■ Task directions
Scan the entries for "each". Every line that holds it is to be copied.

■ Exercise material
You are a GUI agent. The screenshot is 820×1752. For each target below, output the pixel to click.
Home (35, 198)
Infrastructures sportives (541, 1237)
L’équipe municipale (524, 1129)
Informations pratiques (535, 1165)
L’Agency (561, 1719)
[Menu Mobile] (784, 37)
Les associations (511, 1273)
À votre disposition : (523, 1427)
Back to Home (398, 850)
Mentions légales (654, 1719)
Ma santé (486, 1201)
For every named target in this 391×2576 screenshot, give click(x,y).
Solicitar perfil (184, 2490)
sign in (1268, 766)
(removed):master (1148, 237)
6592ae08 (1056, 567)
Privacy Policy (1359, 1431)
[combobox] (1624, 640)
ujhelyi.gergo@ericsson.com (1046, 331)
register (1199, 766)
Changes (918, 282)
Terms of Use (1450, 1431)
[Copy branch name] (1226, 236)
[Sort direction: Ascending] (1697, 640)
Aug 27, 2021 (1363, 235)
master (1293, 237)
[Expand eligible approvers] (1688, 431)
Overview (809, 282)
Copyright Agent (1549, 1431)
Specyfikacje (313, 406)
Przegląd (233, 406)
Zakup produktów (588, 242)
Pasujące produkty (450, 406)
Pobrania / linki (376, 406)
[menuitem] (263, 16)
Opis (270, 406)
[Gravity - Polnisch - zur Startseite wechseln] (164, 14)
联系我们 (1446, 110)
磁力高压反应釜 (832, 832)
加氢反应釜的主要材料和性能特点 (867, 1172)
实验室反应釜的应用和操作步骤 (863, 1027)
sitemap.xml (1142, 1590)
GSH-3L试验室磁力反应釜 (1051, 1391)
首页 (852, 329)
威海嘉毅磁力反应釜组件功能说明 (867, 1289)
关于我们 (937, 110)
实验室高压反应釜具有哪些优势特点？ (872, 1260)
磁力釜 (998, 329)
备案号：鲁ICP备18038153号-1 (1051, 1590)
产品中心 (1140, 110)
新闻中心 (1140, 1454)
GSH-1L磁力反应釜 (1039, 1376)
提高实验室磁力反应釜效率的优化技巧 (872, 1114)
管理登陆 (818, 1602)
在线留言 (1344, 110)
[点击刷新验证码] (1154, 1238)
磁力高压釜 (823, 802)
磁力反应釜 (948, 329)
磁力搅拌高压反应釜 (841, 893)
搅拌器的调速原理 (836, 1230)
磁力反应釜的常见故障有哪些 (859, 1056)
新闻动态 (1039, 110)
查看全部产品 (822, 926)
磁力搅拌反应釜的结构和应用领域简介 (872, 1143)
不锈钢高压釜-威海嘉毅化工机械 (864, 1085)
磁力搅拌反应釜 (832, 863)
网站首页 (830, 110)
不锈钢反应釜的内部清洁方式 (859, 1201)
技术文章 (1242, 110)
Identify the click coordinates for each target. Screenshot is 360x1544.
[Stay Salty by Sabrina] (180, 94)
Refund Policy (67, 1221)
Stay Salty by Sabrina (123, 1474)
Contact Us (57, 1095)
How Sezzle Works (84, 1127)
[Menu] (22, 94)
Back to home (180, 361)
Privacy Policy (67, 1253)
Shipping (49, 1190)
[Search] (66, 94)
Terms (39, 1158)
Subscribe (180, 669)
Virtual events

■ Written solution
You are a GUI agent. The screenshot is 820×1752. For each target below, output the pixel to click.
Identify the click coordinates for each target. Screenshot is 360x1544.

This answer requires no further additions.